PROBLEM DETAILS ▸ Starting at the line containing "Where should I" and ending at the close of the data, write out every line again in full, multiplying each coordinate in the answers by 1.25 and rounding to a whole number, with halves rounded up. Leave the pictures out.

--- Start of AVAILABLE DATA ---

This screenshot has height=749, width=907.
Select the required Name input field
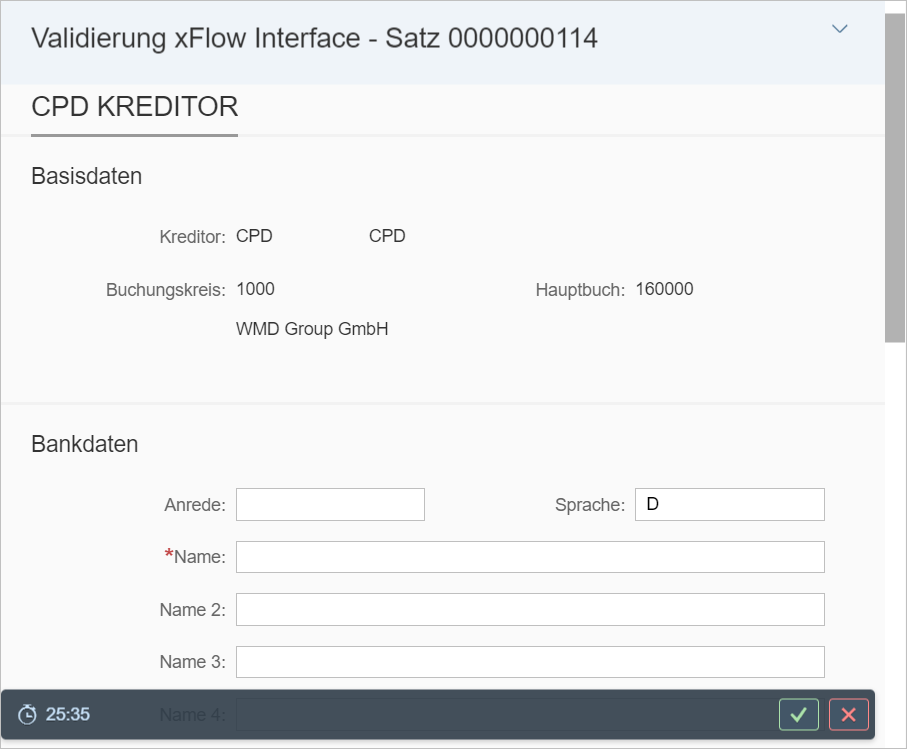point(530,557)
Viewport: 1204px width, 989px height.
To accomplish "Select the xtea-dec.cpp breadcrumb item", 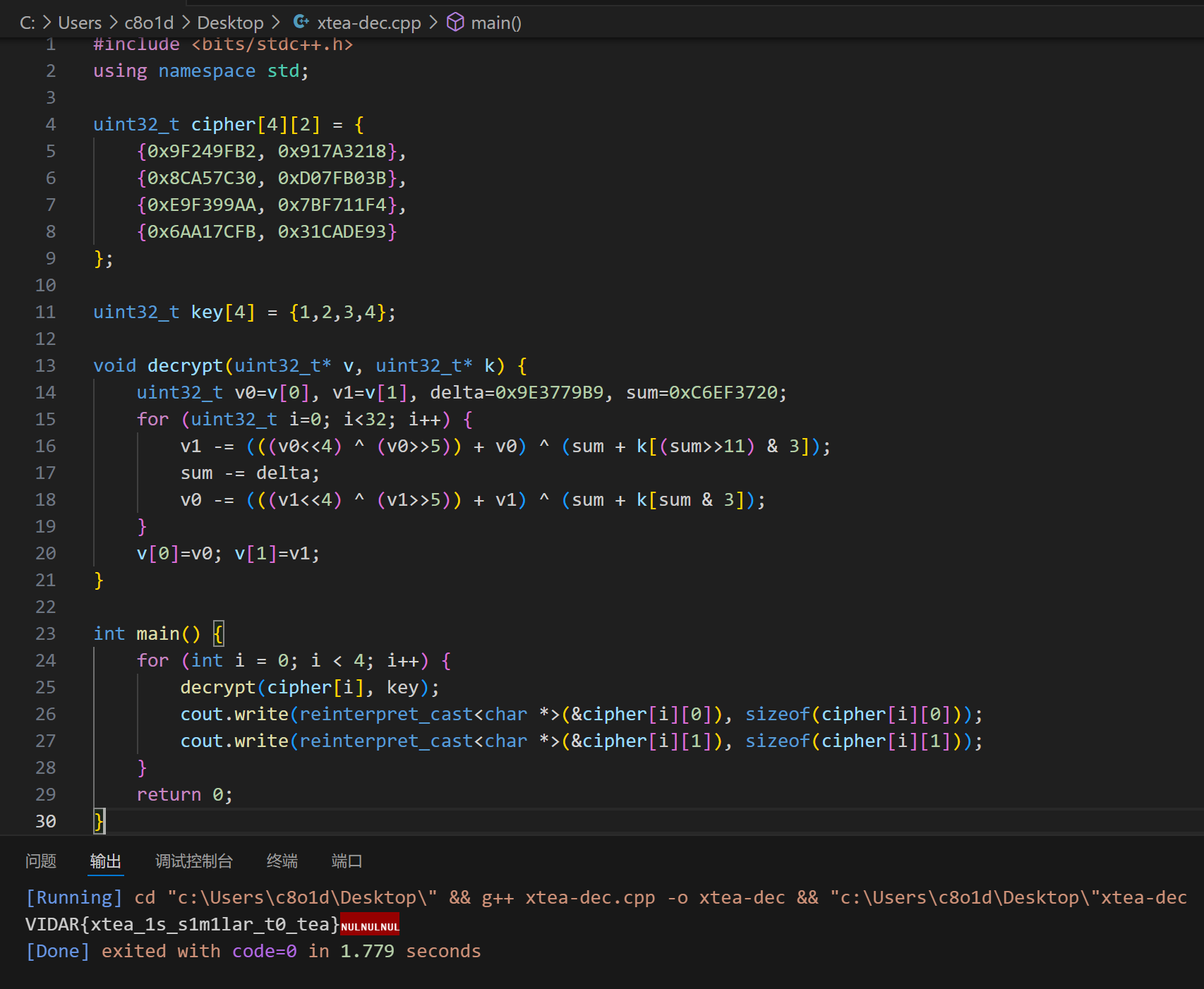I will point(368,23).
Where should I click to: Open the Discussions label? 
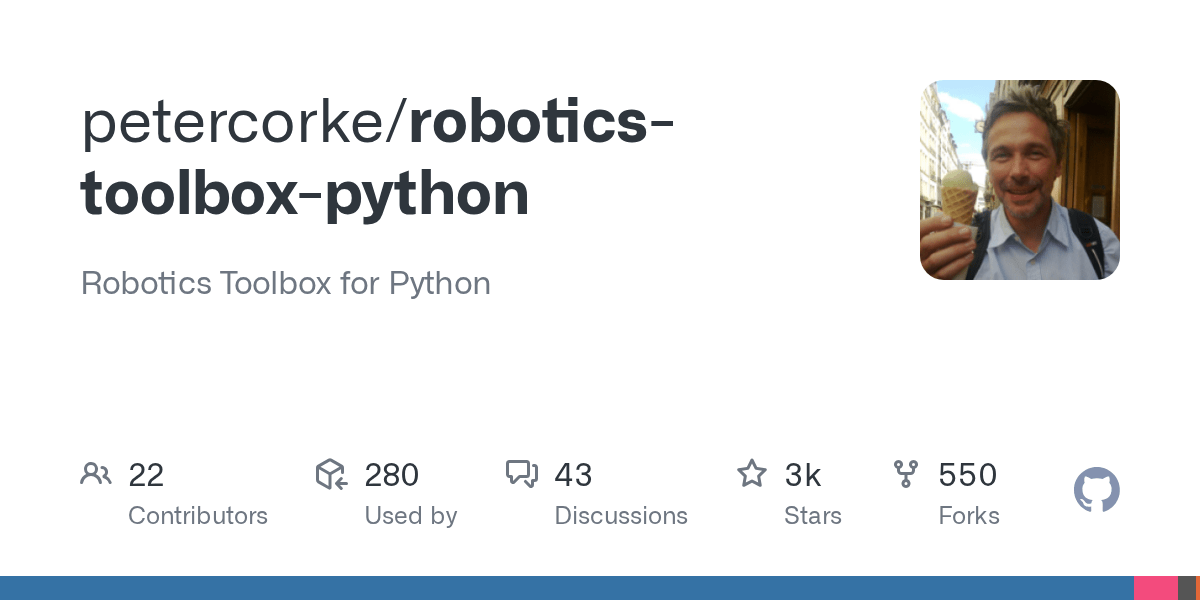[621, 516]
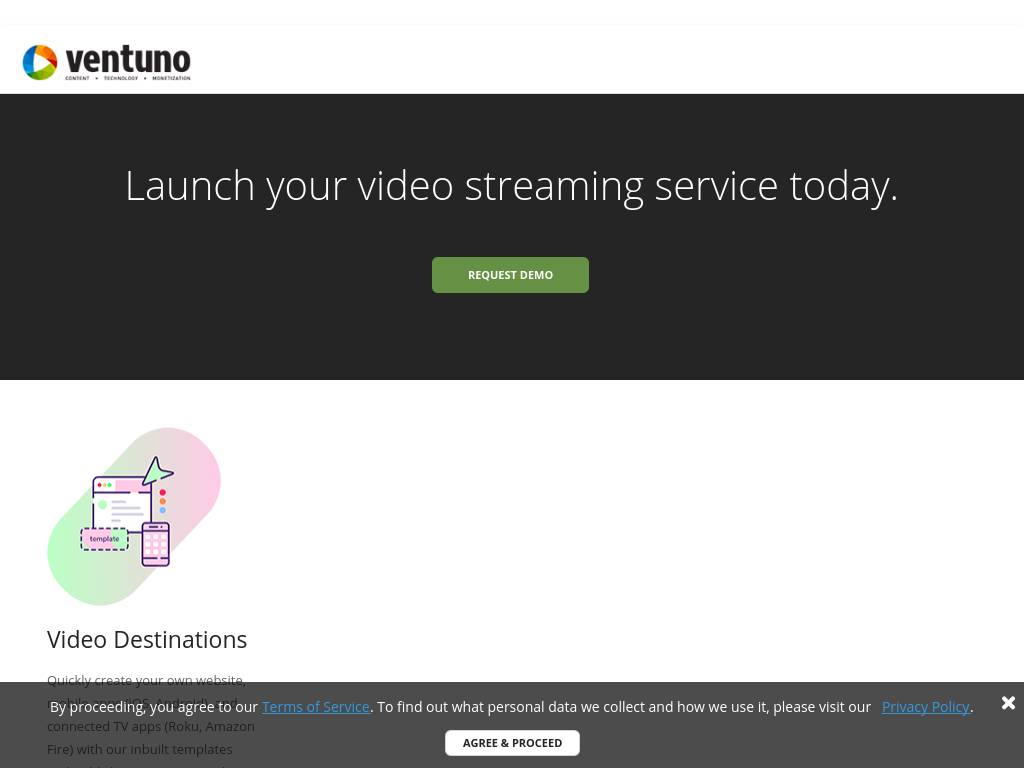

--- End of AVAILABLE DATA ---

SOLUTION ▸
Where should I click to: Open the Discussions label? 
[776, 645]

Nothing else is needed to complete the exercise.